A military approach also is in the works. The Economic Community of West African States (ECOWAS) is working with Mali’s military-backed transitional authority in Bamako on plans for a 3,300-strong military force to help retrain the army and retake the north.

Like the East African AMISOM force in Somalia, that West African force will depend heavily on international support for military intelligence and logistics. So Algeria’s help is crucial.

“A whole range of countries in the region really look to Algeria for leadership on this,” says a senior U.S. official traveling with the secretary of state. “Obviously, they’re not ceding sovereignty, but they know Algeria has unique capabilities that no one else in the region really has — the strength of its military forces, its intelligence-gathering capability.”

U.S. Involvement

Secretary Clinton was in Algeria Monday, Oct, 29, seeking help from President Abdelaziz Bouteflika (left) in dealing with the rebels in northern Mali. Photo: AP

Greater U.S. involvement in that effort should go some way toward soothing Algerian unease about the prominent role that the French are playing in preparing the ECOWAS force. That U.S. involvement is an extension of Washington’s existing counterterrorism cooperation with Algiers.

“The whole reason to have ECOWAS out front along with Malian forces is to have an African lead,” says a senior U.S. official. “So the question then for the United States, for France, for Algeria, for other interested states, is how to support that force.”

Recognizing the security threat along its own 2,000 kilometer border with Mali, Algeria is looking for a political solution.

In his talks with Secretary Clinton, President Bouteflika spoke of Algeria’s historic role as a mediator between Bamako and the Tuaregs, an ethnic Berber people who inhabit parts of Mali and other nations in the Sahara region. He also spoke about how the extremists in northern Mali are trying to exploit Tuareg grievances.

With this in mind, Secretary Clinton says the counterterrorism efforts and a political process must therefore be mutually reinforcing.

“We need to ensure that the political process within Mali addresses the legitimate grievances of the moderate faction of the Tuaregs so that they see their future as lying within a democratic, unitary Mali, and to reduce the space for extremists to act,” says a senior State Department official.

The targets for that effort are more the moderate elements in the Tuareg rebel militia, Ansar Dine.

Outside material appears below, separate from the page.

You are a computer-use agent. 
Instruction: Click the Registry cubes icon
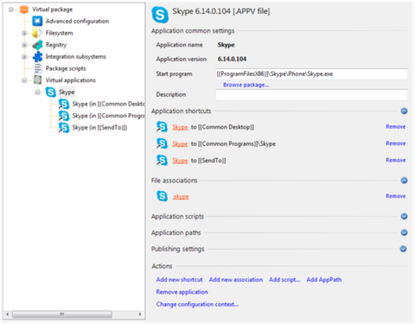pyautogui.click(x=37, y=45)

It is believed these elements may be more approachable than more extreme factions such as the Movement for Unity and Jihad in West Africa.

U.S. officials say there is also a push to counter the way the extremists are financing their activities through kidnapping for ransom. Efforts are being made to cut links between the Mali extremists and organized crime and drug cartels, the officials say, and to have Algeria’s foreign ministry organize more regular contacts with counterparts in Libya, Morocco, Mauritania, and Tunisia.

“We have an awful lot at stake here, an awful lot of common interests,” says a senior U.S. official, “and there’s a strong recognition that Algeria has to be a central part of the solution.”

 

Kurds the Key for Syrian Opposition

Posted October 24th, 2012 at 8:53 pm (UTC+0)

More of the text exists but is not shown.